The same misidentification is present for the swap RAID1 and the other component; I can supply logs showing that if it matters.
The RAID array itself is a healthy RAID1 with version 1.0 metadata:
daniel@enki:~$ cat /proc/mdstat
Personalities : [linear] [multipath] [raid0] [raid1] [raid6] [raid5] [raid4] [raid10]
md1 : active raid1 sda2[0] sdb2[1]
1975984 blocks super 1.0 [2/2] [UU]
md0 : active raid1 sdb1[0] sda1[2]
76204224 blocks super 1.0 [2/2] [UU]
unused devices: <none>
daniel@enki:~$ sudo mdadm -D /dev/md0
[sudo] password for daniel:
/dev/md0:
Version : 01.00.03
Creation Time : Wed May 16 01:08:07 2007
Raid Level : raid1
Array Size : 76204224 (72.67 GiB 78.03 GB)
Used Dev Size : 152408448 (72.67 GiB 78.03 GB)
Raid Devices : 2
Total Devices : 2
Preferred Minor : 0
Persistence : Superblock is persistent
Update Time : Tue Aug 21 10:21:04 2007
State : active
Active Devices : 2
Working Devices : 2
Failed Devices : 0
Spare Devices : 0
Name : enki-root
UUID : 3a6b05ca:
Events : 802619
Number Major Minor RaidDevice State
0 8 17 0 active sync /dev/sdb1
2 8 1 1 active sync /dev/sda1
However, one very odd factor in this:
daniel@enki:~$ sudo mdadm -E /dev/sda1
/dev/sda1:
Magic : a92b4efc
Version : 01
Feature Map : 0x0
Array UUID : 3a6b05ca:
Name : enki-root
Creation Time : Wed May 16 01:08:07 2007
Raid Level : raid1
Raid Devices : 2
Used Dev Size : 152408448 (72.67 GiB 78.03 GB)
Array Size : 152408448 (72.67 GiB 78.03 GB)
Super Offset : 152408576 sectors
State : active
Device UUID : fc1de0a0:
Update Time : Tue Aug 21 10:21:24 2007
Checksum : 655ae10b - correct
Events : 802619
Array Slot : 2 (0, failed, 1)
Array State : uU 1 failed
daniel@enki:~$ sudo mdadm -E /dev/sdb1
/dev/sdb1:
Magic : a92b4efc
Version : 01
Feature Map : 0x0
Array UUID : 3a6b05ca:
Name : enki-root
Creation Time : Wed May 16 01:08:07 2007
Raid Level : raid1
Raid Devices : 2
Used Dev Size : 152408448 (72.67 GiB 78.03 GB)
Array Size : 152408448 (72.67 GiB 78.03 GB)
Super Offset : 152408576 sectors
State : active
Device UUID : 71575927:
Update Time : Tue Aug 21 10:21:26 2007
Checksum : 73d44564 - correct
Events : 802619
Array Slot : 0 (0, failed, 1)
Array State : Uu 1 failed
It looks like the MD device has a happy RAID1 header but the individual components have metadata that indicates that /both/ of them are part of a failed RAID array.
In any case the misidentification of the component use means that mdadm is never called on my system.
Please let me know if I can assist in debugging this further or in providing any specific testing.

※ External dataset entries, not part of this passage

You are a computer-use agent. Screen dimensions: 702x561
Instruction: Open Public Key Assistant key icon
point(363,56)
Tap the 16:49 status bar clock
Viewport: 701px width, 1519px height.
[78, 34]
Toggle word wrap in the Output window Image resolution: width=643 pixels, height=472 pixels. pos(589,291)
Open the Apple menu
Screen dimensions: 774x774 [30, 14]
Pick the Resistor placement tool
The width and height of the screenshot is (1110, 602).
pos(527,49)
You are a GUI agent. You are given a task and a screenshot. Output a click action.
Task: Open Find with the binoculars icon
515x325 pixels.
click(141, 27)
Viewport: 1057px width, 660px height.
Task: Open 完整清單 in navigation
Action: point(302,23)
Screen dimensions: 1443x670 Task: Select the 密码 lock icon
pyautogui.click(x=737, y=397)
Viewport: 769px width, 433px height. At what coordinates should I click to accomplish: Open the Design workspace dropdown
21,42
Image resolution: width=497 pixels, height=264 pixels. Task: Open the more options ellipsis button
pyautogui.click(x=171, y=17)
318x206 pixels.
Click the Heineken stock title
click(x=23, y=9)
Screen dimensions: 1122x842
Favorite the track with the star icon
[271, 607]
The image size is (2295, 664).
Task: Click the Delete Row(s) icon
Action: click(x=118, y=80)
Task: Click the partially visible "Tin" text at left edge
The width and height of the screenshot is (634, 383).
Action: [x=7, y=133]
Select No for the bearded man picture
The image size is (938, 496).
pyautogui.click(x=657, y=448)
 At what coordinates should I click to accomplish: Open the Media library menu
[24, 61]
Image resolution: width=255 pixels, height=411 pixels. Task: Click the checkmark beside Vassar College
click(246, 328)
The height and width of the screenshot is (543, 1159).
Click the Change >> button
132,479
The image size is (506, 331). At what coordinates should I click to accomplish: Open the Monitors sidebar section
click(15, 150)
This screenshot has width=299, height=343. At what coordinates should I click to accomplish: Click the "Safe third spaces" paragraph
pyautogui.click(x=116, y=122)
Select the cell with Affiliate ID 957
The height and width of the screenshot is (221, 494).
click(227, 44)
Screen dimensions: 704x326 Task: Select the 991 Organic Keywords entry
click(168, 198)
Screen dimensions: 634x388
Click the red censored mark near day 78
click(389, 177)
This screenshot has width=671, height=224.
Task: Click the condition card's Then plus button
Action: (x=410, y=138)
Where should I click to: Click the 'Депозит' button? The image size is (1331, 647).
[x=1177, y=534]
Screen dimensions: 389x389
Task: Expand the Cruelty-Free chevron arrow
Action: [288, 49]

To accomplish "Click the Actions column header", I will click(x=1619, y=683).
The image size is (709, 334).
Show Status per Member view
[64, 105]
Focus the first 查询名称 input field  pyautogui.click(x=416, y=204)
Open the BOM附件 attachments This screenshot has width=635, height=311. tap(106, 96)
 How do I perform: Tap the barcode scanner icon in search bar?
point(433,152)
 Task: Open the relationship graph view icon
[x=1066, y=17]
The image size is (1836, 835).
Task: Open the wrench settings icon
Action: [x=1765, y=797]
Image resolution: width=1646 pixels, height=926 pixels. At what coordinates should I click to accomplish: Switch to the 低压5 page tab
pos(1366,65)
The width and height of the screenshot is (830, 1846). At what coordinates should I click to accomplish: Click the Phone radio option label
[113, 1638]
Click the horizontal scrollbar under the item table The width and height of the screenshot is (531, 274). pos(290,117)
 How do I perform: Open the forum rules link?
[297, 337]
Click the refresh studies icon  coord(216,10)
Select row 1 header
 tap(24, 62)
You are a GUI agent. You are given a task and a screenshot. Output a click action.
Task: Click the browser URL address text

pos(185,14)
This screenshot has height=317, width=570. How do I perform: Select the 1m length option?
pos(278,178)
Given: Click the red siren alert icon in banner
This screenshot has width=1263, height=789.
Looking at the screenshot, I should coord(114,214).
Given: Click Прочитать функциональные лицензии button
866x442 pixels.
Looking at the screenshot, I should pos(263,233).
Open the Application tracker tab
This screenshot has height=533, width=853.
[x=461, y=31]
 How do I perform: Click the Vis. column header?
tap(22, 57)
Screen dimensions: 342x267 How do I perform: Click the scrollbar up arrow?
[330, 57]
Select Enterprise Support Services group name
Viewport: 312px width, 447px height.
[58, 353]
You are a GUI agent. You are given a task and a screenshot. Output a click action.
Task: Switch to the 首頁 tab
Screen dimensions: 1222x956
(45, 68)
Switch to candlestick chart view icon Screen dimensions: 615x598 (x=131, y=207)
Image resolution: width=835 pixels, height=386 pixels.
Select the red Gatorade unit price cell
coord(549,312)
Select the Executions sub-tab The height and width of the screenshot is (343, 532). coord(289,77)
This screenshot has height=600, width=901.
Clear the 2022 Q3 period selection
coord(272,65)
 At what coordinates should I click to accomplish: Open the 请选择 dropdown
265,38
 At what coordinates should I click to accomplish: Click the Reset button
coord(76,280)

I have no concerns building whatever tools with debugging, etc, as needed.
Changed in udev: | |
assignee: | nobody → keybuk |
status: | New → Confirmed |
Changed in udev: | |
status: | Confirmed → Fix Committed |
Changed in udev: | |
importance: | Undecided → Medium |
Changed in udev: | |
status: | Fix Committed → Fix Released |
Please find attached a patch the resolves this issue.
I have tracked it down to the vol_id code using the wrong superblock offset to locate the metadata within the partition, at least for version 1.0 (new, at end of device) superblocks.
The attached patch implements the correct location calculation for the 1.0 superblock based on the code present in the current gutsy version of mdadm, suitably modified to fit the coding style of the udev helper.
I have tested this and verified that it does, correctly, determine the use of my devices as RAID members rather than as simple ext3 file system content.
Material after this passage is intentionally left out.